Mr. Heller looked at the door, then he continued. “Everything in the world ran on gasoline, as you may have heard. But one day the gasoline ran out. Things got pretty bad when the gas ran out. People had always acted like there would be plenty of gas so nobody was ready when it was finally gone.
“Without gas no one could drive their cars so it was hard for adults to get to work and it was hard for kids to get to school. Maybe some of you wouldn't mind missing school, but there were other problems. Factories couldn’t get the things they made, like clothes, to the stores because there wasn’t any gas for the trucks that carried these things. But even if the stores had things to sell, the people didn’t have any gas to put in their cars to go to the stores and buy things.
“It got really bad when everybody realized there wasn’t any gas to run farm equipment, no gas to get food to the food manufacturing plants, no gas to get food into the suburbs, the towns, and the cities spread all over America like a network of spider webs.

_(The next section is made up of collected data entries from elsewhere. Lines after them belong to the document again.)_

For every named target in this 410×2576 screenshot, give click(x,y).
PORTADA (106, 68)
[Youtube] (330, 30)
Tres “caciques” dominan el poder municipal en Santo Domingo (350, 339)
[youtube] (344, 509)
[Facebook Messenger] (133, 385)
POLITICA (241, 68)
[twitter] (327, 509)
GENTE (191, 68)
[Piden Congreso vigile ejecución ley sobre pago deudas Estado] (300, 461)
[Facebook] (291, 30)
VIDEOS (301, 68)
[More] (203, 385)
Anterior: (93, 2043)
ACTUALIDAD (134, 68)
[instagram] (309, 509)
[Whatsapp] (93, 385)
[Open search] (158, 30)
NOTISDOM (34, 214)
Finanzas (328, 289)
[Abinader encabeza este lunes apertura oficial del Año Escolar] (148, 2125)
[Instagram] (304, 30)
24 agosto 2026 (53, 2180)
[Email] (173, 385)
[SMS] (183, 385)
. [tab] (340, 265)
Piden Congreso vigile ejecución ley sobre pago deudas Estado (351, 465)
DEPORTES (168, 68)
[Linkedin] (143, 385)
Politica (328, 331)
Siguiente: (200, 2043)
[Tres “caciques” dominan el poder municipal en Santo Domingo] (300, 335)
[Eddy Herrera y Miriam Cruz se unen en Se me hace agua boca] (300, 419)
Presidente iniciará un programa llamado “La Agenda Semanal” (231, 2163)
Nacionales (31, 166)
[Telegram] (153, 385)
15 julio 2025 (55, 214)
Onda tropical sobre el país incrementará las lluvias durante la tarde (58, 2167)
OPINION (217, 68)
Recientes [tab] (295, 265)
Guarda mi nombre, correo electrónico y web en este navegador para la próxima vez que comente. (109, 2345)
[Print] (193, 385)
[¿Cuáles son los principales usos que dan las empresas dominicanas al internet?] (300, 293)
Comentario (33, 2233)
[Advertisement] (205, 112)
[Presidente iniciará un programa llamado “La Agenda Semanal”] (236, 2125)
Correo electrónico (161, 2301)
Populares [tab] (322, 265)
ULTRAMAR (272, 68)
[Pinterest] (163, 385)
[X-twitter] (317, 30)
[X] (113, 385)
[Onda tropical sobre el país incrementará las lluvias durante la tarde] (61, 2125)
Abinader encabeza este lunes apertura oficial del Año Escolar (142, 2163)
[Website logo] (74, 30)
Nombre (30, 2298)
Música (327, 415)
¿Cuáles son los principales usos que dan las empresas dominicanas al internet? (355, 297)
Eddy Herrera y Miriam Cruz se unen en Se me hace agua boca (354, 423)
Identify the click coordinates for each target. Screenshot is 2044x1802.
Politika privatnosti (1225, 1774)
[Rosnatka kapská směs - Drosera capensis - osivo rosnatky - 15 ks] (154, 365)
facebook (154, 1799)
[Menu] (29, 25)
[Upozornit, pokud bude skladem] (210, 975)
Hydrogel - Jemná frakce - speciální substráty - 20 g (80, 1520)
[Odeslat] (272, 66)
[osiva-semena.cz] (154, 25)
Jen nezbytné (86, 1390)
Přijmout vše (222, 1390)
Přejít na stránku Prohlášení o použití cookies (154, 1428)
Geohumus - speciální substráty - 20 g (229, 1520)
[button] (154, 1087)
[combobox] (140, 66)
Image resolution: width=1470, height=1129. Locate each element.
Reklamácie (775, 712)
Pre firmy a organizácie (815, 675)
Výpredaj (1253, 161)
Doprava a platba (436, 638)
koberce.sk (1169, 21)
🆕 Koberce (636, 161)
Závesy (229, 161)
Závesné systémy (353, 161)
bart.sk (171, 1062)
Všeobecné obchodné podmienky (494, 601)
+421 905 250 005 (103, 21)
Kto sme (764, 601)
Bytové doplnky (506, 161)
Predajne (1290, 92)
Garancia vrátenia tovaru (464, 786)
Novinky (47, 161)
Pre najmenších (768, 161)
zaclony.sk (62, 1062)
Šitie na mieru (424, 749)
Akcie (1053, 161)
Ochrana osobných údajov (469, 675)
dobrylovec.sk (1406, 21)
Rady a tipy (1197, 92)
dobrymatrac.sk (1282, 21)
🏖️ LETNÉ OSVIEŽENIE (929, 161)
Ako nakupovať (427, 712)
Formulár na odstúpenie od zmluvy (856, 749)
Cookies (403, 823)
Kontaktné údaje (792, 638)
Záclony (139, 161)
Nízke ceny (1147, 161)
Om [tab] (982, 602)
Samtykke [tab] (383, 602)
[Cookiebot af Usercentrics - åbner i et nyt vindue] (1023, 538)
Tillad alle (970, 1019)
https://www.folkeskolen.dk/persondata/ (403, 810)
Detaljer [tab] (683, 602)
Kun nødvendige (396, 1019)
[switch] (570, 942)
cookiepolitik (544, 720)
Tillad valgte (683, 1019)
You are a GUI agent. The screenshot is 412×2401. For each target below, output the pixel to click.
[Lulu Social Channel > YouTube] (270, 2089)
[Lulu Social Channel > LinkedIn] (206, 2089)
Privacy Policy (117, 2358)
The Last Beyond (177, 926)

“People ran out of food, and when they got hungry they got mad, and when they got mad they starting fighting. Riots started in the cities and wars started between the states. The people who didn’t starve to death killed each other over the food they needed to feed their families. The United States fell apart and the people who survived lost contact with the rest of the world.”
Mr. Heller was going to say something else when the classroom door opened. Mrs. McLeroy, the principal, stepped into the room followed by large men in white uniforms that Naomi had never seen before. Some of the students gasped as Mr. Heller’s face turned white with fear.
“Mr. Heller,” Mrs. McLeroy said. “Will you step outside for a moment?” Then to the class she said, “This won’t take long, children.”
Mr. Heller went outside with Mrs. McLeroy and the uniformed men. The door closed and a murmur rose in the classroom as students whispered to each other.
It wasn’t long before the door opened and Mrs. McLeroy came back in.
“Okay, children,” she said, taking the history book from the desk. “We have standardized tests coming up so we better get cracking.”
Taylor raised her hand.
“Yes, what is it?” Mrs. McLeroy said.
“Where is Mr. Heller?” Taylor asked.
“Oh, don’t worry about him,” Mrs. McLeroy said. “He won’t be coming back.”
Naomi thought about this as she walked the FM road, passing the neighborhood and her school as she headed toward the heart of Endless Ranches.
By the time Naomi got to town she was thirsty and very hungry. She had, after all, neglected to eat her breakpaste before she left the house. It was getting toward lunchtime and the town was beginning to bustle with people headed to the Pastery, the place that sold everything, to do their weekly shopping. Naomi decided to stop at the Pastery, too, and pick up some paste.
She was walking through the Main Street crowd, feeling her stomach rumble, when she noticed an alleyway she’d never seen before between the dog groomer’s shop and the Paste of India restaurant. She stopped and looked. Though it was dark down the alley, Naomi thought she saw something move. She figured she probably should not stop in front of a dark alley, but as she went to step away, her gaze fell to the sidewalk. There, between her feet, was the lute the gypsy man had shown her in her dream, placed there in tile in the concrete.